RAI 4.7.3-3a (Follow-up)
Background:
By letter dated July 29, 2013, the applicant responded to RAI 4.7.3-3. In its response to RAI 4.7.3-3, the applicant provides additional information to support the conclusion that the time-limited aging analysis (TLAA) on the leak-before-break (LBB) analysis will remain valid for the period of extended operation, as accepted in accordance with the requirement in 10 CFR 54.21 (c)(1)(i).
The staff noted that, with the exception of the following transients, the information in LRA Tables 4.3-1 and 4.3-2 provides adequate demonstration that number of cycles projected at 60 years for the design transients assumed in the LBB analysis would not exceed the number cycles assumed for these transient in the LBB analysis. However, LRA Table 4.3-1 for Unit 1 and LRA Table 4.3-2 for Unit 2 do not provide any 60-year cycle projections for the following design basis transients.

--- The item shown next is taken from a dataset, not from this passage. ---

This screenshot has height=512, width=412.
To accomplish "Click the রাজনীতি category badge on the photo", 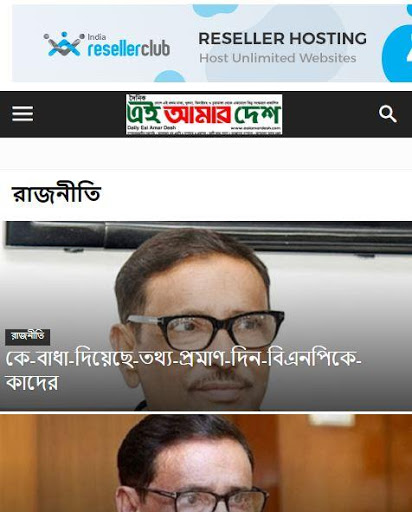I will point(28,336).
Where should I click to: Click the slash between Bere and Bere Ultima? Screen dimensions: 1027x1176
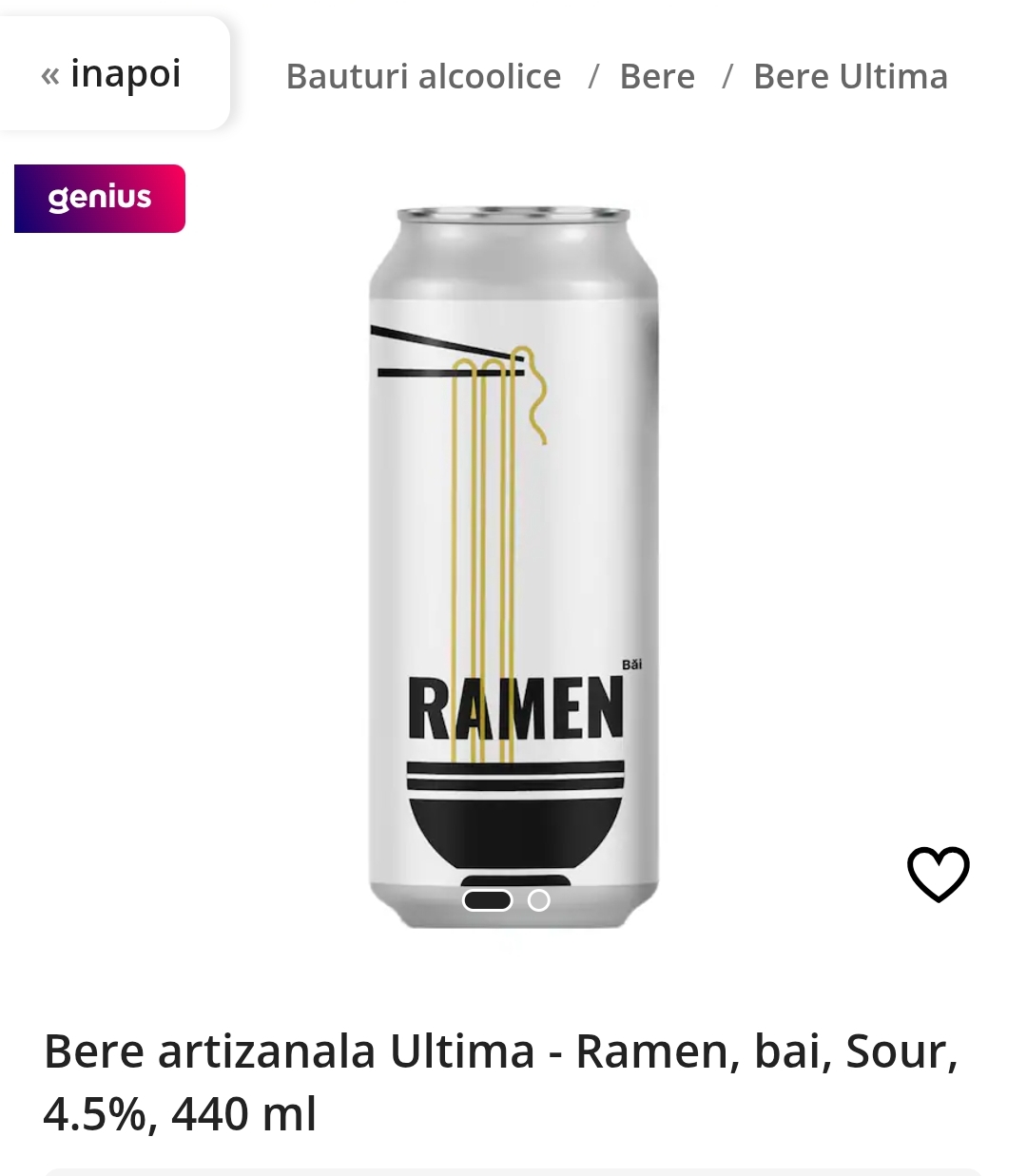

Load follow cycles for unit loading and unloading at a rate of 5 percent of full power/min Step load increases and decrease Cold hydrostatic test Request:
Provide the 60-year projected cycle values and justify the 60-year projected cycle values for the following design transients assumed for in the LBB: (a) load follow cycles for unit loading and unloading at a rate of 5% of full power/min, (b) step load increases and decreases, and (c) cold hydrostatic tests. Based on the cycle projections for these transients, provide your basis for concluding that the LBB analysis for the CLB would remain valid for the period of extended operation, as dispositioned in accordance with the TLAA acceptance criterion in 10 CFR 54.21(c)(1)(i).
RAI 3.0.3-1, item (Sa) (Follow-up)
Background:
The staff noted that the Aboveground Metallic Tank program, as amended by letter dated September 3, 2013, allows for a one time inspection of the tank bottom thickness conducted in accordance with the One Time Inspection program, in lieu of periodic inspections. In order to use a one time inspection, one of the following criteria will be met:
The soil under the tank is demonstrated to be not corrosive during each 10 year period starting 10 years prior to the period of extended operation.
The tank bottom has been cathodically protected in accordance with the availability and effectiveness criteria of LR ISG 2011 03, "Changes to the Generic Aging Lessons Learned (GALL) Report Revision 2 Aging Management Program (AMP) XI.M41, 'Buried and Underground Piping and Tanks'," Table 4a, "Inspection of Buried Pipe."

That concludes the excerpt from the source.